On the Surgical Frontlines in South Sudan
Surgeon and Bloomberg School alum Adam Kushner mentors students in global health surgery.
International Health associate and surgeon Adam Kushner, MD, MPH ’99 operates on patients in hospitals without electricity. He can handle stress.
However, on a recent mission to South Sudan with Medecins Sans Frontieres, his anxiety level spiked. While repairing a baby’s hernia, he discovered a gangrenous intestine.
“I looked at it for a good 15 seconds, hoping it would change, thinking I’m not really here in a district hospital in South Sudan and I don’t have to do a bowel resection on a one-year-old child with no intensive care unit,” recalls Kushner, who completed the procedure successfully.
The MSF mission is emblematic of Kushner’s advocacy for surgical care as a critical component of global public health.
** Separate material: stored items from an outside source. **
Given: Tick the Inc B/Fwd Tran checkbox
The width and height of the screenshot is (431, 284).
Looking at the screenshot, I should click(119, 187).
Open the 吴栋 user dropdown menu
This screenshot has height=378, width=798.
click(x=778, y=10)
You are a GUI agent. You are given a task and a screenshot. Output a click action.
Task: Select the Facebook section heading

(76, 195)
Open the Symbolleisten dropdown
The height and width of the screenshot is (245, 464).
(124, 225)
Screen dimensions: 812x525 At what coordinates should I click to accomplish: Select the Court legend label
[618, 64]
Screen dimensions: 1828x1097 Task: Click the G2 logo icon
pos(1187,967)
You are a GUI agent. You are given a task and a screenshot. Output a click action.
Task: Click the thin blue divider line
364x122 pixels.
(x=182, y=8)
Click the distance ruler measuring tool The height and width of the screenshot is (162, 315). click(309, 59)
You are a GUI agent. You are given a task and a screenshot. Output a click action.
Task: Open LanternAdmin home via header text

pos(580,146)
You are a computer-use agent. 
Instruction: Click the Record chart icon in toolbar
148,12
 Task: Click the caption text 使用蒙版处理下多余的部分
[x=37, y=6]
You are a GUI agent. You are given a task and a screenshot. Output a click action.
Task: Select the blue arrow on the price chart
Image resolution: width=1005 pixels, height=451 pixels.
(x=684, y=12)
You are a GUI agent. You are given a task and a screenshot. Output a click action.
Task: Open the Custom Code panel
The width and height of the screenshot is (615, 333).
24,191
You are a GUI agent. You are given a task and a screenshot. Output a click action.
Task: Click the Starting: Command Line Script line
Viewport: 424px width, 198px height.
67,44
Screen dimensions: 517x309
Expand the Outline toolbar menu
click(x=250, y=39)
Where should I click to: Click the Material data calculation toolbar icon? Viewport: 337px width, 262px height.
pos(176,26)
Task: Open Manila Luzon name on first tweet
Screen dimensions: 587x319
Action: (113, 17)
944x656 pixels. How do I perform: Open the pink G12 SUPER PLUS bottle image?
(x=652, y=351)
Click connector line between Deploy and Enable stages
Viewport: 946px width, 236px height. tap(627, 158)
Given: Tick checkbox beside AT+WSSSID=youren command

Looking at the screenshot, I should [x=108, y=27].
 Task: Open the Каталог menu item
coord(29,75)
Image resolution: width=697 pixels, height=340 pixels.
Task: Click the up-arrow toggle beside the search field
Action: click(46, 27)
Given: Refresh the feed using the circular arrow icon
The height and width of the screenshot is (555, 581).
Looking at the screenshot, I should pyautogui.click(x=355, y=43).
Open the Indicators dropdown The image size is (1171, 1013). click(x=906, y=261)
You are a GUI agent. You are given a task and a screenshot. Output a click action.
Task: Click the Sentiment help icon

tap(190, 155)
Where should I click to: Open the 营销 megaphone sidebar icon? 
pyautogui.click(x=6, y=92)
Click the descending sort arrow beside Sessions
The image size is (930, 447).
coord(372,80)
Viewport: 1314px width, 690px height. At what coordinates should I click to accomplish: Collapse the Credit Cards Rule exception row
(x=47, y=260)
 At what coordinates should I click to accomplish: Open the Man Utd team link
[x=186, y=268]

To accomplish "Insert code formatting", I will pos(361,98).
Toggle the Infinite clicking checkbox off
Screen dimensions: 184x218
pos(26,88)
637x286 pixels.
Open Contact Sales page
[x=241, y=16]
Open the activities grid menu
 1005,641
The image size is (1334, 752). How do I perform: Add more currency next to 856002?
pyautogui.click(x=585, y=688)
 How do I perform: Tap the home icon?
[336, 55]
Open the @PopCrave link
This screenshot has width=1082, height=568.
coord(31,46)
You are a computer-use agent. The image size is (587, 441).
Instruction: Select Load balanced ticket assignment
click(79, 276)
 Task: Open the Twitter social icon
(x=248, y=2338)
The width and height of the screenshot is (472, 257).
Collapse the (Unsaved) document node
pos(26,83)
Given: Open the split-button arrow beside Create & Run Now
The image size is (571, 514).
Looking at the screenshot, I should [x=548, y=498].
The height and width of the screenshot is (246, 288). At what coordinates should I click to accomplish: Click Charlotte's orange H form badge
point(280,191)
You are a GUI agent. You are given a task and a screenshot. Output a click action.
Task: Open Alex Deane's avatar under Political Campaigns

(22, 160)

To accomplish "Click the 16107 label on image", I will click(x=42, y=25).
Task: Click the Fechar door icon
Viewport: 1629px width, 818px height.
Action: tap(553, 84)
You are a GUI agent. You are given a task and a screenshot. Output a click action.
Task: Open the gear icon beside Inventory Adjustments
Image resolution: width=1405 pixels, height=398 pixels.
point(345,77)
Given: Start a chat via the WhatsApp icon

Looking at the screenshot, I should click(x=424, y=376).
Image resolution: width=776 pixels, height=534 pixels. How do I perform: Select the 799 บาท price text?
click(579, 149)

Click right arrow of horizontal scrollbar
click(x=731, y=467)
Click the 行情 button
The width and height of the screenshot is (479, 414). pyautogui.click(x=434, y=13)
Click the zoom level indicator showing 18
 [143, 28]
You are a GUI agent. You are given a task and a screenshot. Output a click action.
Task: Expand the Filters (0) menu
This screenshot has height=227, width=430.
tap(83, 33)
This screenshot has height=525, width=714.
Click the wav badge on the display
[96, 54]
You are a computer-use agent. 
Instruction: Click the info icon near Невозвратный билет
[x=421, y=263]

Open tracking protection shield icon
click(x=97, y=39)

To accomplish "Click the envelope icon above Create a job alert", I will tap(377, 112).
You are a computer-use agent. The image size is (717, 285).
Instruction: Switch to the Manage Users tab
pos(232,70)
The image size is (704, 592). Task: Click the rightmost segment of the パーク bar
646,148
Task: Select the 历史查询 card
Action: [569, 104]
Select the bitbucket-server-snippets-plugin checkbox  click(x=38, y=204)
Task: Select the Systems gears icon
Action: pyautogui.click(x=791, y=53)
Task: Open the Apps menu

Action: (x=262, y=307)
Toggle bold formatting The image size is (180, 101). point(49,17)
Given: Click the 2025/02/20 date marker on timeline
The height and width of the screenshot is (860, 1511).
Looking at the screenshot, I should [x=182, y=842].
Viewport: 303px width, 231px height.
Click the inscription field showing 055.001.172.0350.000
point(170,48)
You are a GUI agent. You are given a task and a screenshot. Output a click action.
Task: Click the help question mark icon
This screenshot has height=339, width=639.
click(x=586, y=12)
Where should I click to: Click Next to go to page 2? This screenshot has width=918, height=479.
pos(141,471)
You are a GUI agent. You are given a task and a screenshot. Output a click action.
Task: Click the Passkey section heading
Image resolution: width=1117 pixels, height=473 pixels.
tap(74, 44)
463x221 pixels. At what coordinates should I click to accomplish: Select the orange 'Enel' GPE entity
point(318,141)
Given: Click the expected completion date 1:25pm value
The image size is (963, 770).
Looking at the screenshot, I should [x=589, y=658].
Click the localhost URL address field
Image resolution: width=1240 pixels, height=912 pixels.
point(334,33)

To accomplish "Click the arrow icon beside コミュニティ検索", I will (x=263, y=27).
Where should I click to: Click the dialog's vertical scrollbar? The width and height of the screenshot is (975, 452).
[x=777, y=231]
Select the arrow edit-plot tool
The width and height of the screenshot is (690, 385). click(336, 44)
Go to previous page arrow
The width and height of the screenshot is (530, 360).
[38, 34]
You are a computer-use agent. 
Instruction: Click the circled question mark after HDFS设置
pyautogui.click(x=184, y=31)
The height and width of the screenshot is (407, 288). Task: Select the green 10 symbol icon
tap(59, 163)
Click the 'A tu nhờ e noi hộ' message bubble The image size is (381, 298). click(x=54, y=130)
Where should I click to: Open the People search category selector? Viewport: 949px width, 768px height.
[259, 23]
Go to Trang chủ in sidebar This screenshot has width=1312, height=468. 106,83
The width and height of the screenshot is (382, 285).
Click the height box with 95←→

The MPH alum is committed to building the evidence base to document surgical need in developing countries.
On the faculty of the School's Center for Refugee and Disaster Response, Kushner mentors students interested in global health surgery, some of whom have signed on with his surgical-needs research in Nepal.
With the MSF team in South Sudan, Kushner found the operating room conditions to be a cut above the usual: There was anesthesia and suction, but not x-rays or CT scans.
On his fifth MSF mission, Kushner performed about 80 procedures, including several C-sections for cases of obstructed labor and other complications.